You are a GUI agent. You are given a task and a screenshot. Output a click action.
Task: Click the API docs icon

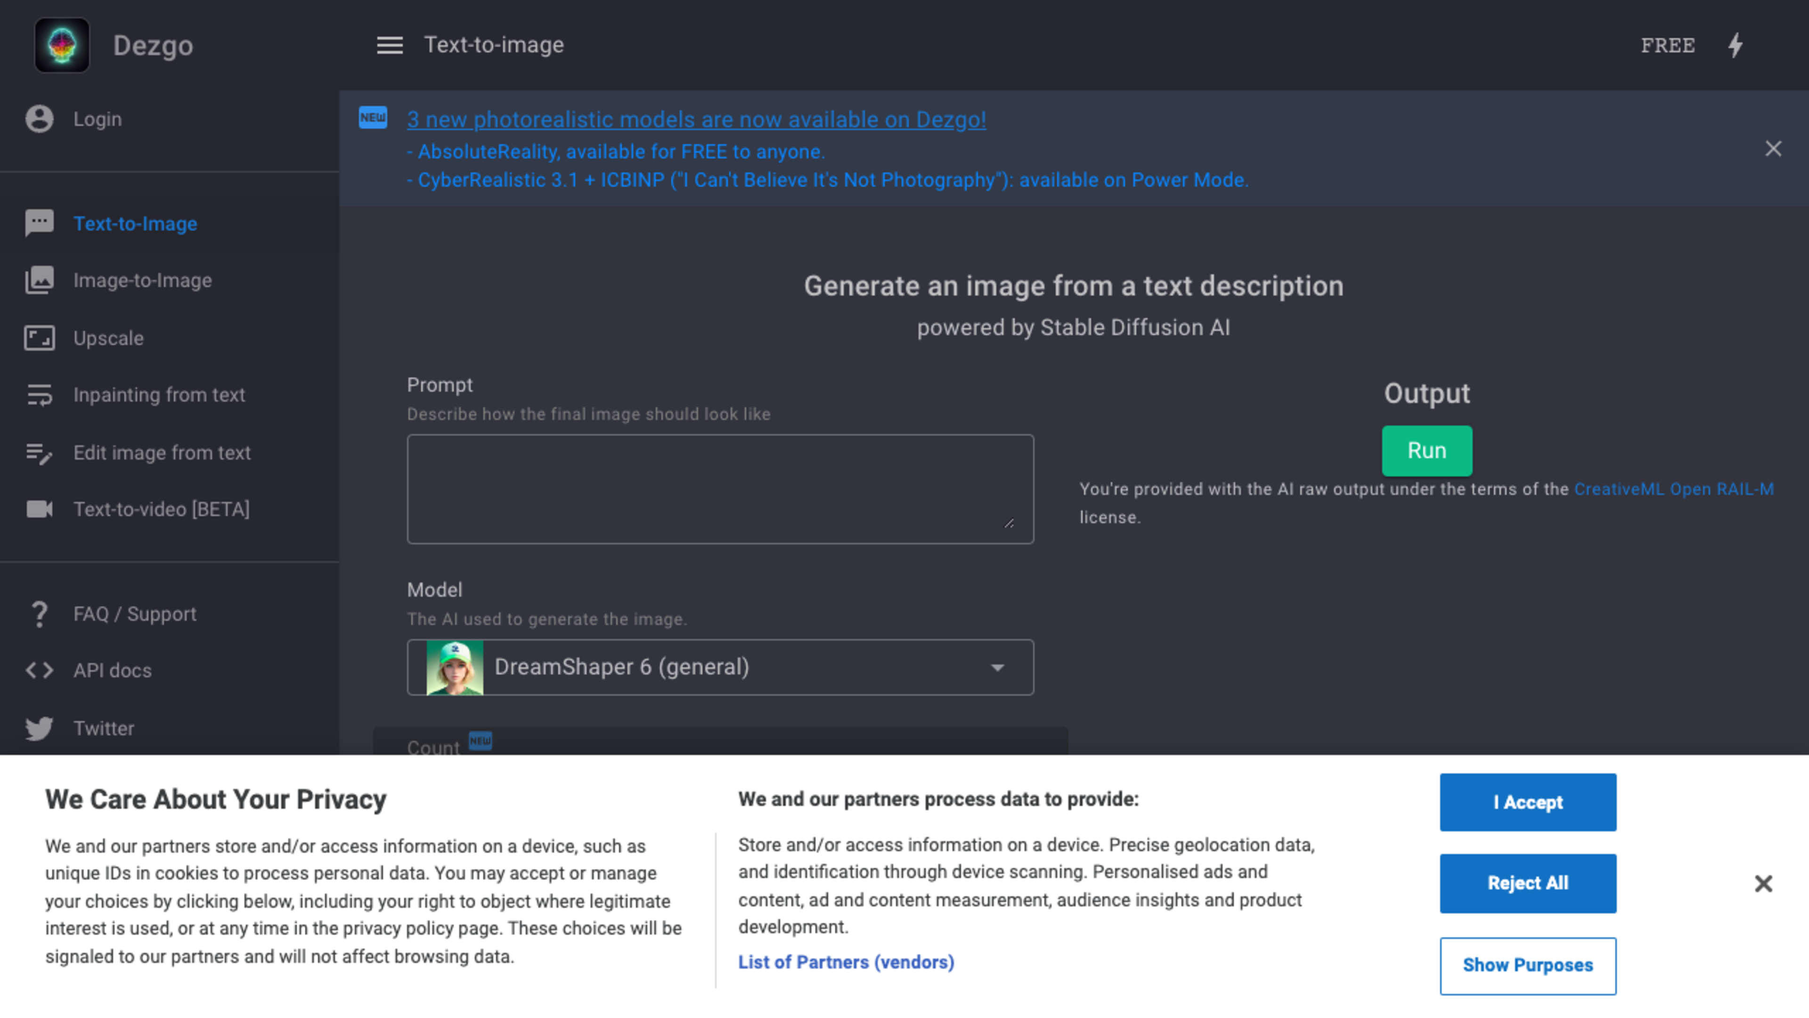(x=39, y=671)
---
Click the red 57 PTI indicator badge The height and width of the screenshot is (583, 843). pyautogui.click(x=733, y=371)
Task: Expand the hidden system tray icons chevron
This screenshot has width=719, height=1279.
* * *
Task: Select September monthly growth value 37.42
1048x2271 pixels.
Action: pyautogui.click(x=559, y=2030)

_Your task:_
Everything in the material above from the line that has "Task: Expand the" through the line that has "This screenshot has width=719, height=1279." must be duplicated exactly, with no other lines given.

_Output of the exercise:_
Task: Expand the hidden system tray icons chevron
This screenshot has width=719, height=1279.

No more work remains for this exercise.